Write out each entry, exactly the way it appears.

◆ ◆ ◆ ◆ ◆ ◆ ◆

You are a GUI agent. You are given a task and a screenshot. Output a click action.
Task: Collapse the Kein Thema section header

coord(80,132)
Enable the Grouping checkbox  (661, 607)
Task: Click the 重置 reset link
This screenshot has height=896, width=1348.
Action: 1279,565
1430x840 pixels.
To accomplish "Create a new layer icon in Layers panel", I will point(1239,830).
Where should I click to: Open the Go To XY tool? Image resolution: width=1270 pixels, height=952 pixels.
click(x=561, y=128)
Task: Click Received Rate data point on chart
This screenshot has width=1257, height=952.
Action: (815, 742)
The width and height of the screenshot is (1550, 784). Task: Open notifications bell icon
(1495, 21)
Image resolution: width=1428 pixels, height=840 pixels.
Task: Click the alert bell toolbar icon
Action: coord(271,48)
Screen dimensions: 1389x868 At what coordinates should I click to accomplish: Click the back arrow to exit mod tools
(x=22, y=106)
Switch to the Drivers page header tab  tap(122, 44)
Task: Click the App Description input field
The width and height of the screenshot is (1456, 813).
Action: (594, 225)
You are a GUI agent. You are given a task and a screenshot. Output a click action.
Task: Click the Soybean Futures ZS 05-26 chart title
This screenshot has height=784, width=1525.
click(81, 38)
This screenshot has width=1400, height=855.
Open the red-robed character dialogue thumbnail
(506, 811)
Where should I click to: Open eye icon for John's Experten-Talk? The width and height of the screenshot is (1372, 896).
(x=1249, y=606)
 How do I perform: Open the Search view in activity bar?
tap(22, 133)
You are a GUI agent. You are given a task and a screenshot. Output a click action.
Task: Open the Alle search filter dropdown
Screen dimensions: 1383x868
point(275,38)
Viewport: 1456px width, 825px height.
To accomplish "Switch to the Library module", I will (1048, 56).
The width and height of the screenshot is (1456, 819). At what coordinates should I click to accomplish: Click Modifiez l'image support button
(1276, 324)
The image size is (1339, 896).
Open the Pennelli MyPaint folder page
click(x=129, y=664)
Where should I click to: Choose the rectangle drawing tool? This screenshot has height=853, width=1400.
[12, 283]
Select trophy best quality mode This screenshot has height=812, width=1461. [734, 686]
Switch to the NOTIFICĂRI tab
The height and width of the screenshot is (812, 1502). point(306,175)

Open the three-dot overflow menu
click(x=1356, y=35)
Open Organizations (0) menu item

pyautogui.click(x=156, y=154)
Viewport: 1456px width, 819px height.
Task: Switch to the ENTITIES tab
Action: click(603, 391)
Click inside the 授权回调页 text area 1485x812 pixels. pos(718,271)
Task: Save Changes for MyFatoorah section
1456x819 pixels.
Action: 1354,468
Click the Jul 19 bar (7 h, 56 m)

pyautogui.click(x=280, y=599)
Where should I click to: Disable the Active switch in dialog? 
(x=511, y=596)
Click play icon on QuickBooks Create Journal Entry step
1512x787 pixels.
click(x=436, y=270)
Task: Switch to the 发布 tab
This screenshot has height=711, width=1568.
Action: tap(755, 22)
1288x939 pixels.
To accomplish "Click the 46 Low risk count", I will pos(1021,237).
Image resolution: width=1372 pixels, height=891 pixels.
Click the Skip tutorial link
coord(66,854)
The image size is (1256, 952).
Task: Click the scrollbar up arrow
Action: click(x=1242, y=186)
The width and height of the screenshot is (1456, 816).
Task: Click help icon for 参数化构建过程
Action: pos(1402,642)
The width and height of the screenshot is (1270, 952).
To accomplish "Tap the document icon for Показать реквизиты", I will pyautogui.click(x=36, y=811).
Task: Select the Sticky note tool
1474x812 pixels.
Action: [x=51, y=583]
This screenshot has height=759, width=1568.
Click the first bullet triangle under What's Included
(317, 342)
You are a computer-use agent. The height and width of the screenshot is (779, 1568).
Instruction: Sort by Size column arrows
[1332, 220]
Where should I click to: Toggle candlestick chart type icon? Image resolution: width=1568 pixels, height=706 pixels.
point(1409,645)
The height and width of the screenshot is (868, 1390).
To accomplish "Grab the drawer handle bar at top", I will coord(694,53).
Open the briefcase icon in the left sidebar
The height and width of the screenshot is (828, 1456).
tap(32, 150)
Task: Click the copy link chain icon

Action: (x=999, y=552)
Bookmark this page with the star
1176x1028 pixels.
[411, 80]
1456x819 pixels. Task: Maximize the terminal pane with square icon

◆ ◆ ◆ ◆ ◆ ◆ ◆

Answer section:
You are a GUI agent. You are given a task and a screenshot. Output a click action.
Task: Collapse the Kein Thema section header

coord(80,132)
Enable the Grouping checkbox  (661, 607)
Task: Click the 重置 reset link
This screenshot has height=896, width=1348.
Action: 1279,565
1430x840 pixels.
To accomplish "Create a new layer icon in Layers panel", I will point(1239,830).
Where should I click to: Open the Go To XY tool? Image resolution: width=1270 pixels, height=952 pixels.
click(x=561, y=128)
Task: Click Received Rate data point on chart
This screenshot has width=1257, height=952.
Action: (815, 742)
The width and height of the screenshot is (1550, 784). Task: Open notifications bell icon
(1495, 21)
Image resolution: width=1428 pixels, height=840 pixels.
Task: Click the alert bell toolbar icon
Action: coord(271,48)
Screen dimensions: 1389x868 At what coordinates should I click to accomplish: Click the back arrow to exit mod tools
(x=22, y=106)
Switch to the Drivers page header tab  tap(122, 44)
Task: Click the App Description input field
The width and height of the screenshot is (1456, 813).
Action: (594, 225)
You are a GUI agent. You are given a task and a screenshot. Output a click action.
Task: Click the Soybean Futures ZS 05-26 chart title
This screenshot has height=784, width=1525.
click(81, 38)
This screenshot has width=1400, height=855.
Open the red-robed character dialogue thumbnail
(506, 811)
Where should I click to: Open eye icon for John's Experten-Talk? The width and height of the screenshot is (1372, 896).
(x=1249, y=606)
 How do I perform: Open the Search view in activity bar?
tap(22, 133)
You are a GUI agent. You are given a task and a screenshot. Output a click action.
Task: Open the Alle search filter dropdown
Screen dimensions: 1383x868
point(275,38)
Viewport: 1456px width, 825px height.
To accomplish "Switch to the Library module", I will (1048, 56).
The width and height of the screenshot is (1456, 819). At what coordinates should I click to accomplish: Click Modifiez l'image support button
(1276, 324)
The image size is (1339, 896).
Open the Pennelli MyPaint folder page
click(x=129, y=664)
Where should I click to: Choose the rectangle drawing tool? This screenshot has height=853, width=1400.
[12, 283]
Select trophy best quality mode This screenshot has height=812, width=1461. [734, 686]
Switch to the NOTIFICĂRI tab
The height and width of the screenshot is (812, 1502). point(306,175)

Open the three-dot overflow menu
click(x=1356, y=35)
Open Organizations (0) menu item

pyautogui.click(x=156, y=154)
Viewport: 1456px width, 819px height.
Task: Switch to the ENTITIES tab
Action: click(603, 391)
Click inside the 授权回调页 text area 1485x812 pixels. pos(718,271)
Task: Save Changes for MyFatoorah section
1456x819 pixels.
Action: 1354,468
Click the Jul 19 bar (7 h, 56 m)

pyautogui.click(x=280, y=599)
Where should I click to: Disable the Active switch in dialog? 
(x=511, y=596)
Click play icon on QuickBooks Create Journal Entry step
1512x787 pixels.
click(x=436, y=270)
Task: Switch to the 发布 tab
This screenshot has height=711, width=1568.
Action: tap(755, 22)
1288x939 pixels.
To accomplish "Click the 46 Low risk count", I will pos(1021,237).
Image resolution: width=1372 pixels, height=891 pixels.
Click the Skip tutorial link
coord(66,854)
The image size is (1256, 952).
Task: Click the scrollbar up arrow
Action: click(x=1242, y=186)
The width and height of the screenshot is (1456, 816).
Task: Click help icon for 参数化构建过程
Action: pos(1402,642)
The width and height of the screenshot is (1270, 952).
To accomplish "Tap the document icon for Показать реквизиты", I will pyautogui.click(x=36, y=811).
Task: Select the Sticky note tool
1474x812 pixels.
Action: [x=51, y=583]
This screenshot has height=759, width=1568.
Click the first bullet triangle under What's Included
(317, 342)
You are a computer-use agent. The height and width of the screenshot is (779, 1568).
Instruction: Sort by Size column arrows
[1332, 220]
Where should I click to: Toggle candlestick chart type icon? Image resolution: width=1568 pixels, height=706 pixels.
point(1409,645)
The height and width of the screenshot is (868, 1390).
To accomplish "Grab the drawer handle bar at top", I will coord(694,53).
Open the briefcase icon in the left sidebar
The height and width of the screenshot is (828, 1456).
tap(32, 150)
Task: Click the copy link chain icon

Action: (x=999, y=552)
Bookmark this page with the star
1176x1028 pixels.
[411, 80]
1456x819 pixels. Task: Maximize the terminal pane with square icon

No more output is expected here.